--- Material provided Enclosed Below ---

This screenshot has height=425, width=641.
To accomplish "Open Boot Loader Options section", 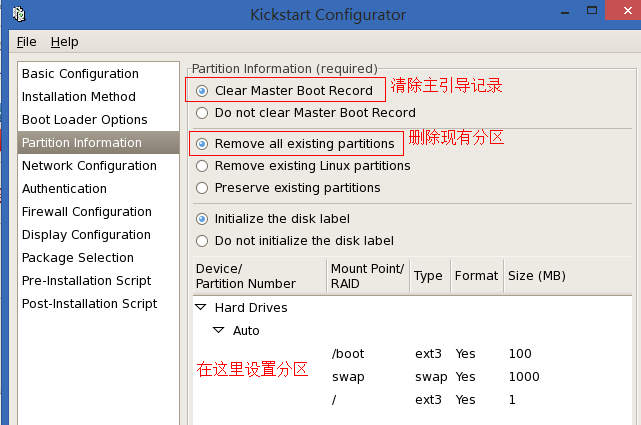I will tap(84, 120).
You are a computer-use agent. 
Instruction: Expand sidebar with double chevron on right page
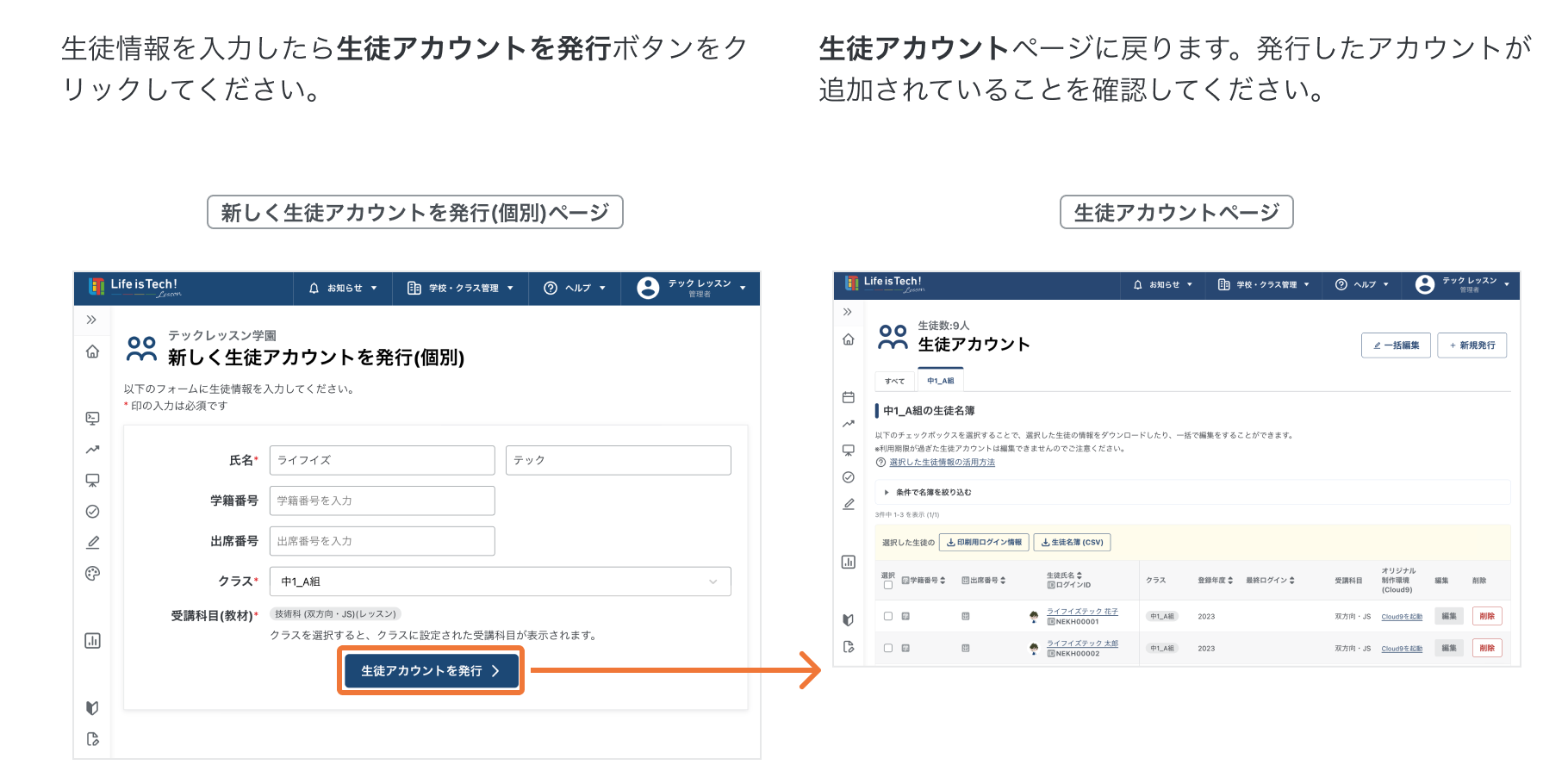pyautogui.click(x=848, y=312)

--- End of Enclosed Material provided ---

What is being asked
Repeat only the lines from the one with "Instruction: Expand sidebar" through the end of the data, both included and exactly as written. Pictures stay out of the copy.

Solved exercise
Instruction: Expand sidebar with double chevron on right page
pyautogui.click(x=848, y=312)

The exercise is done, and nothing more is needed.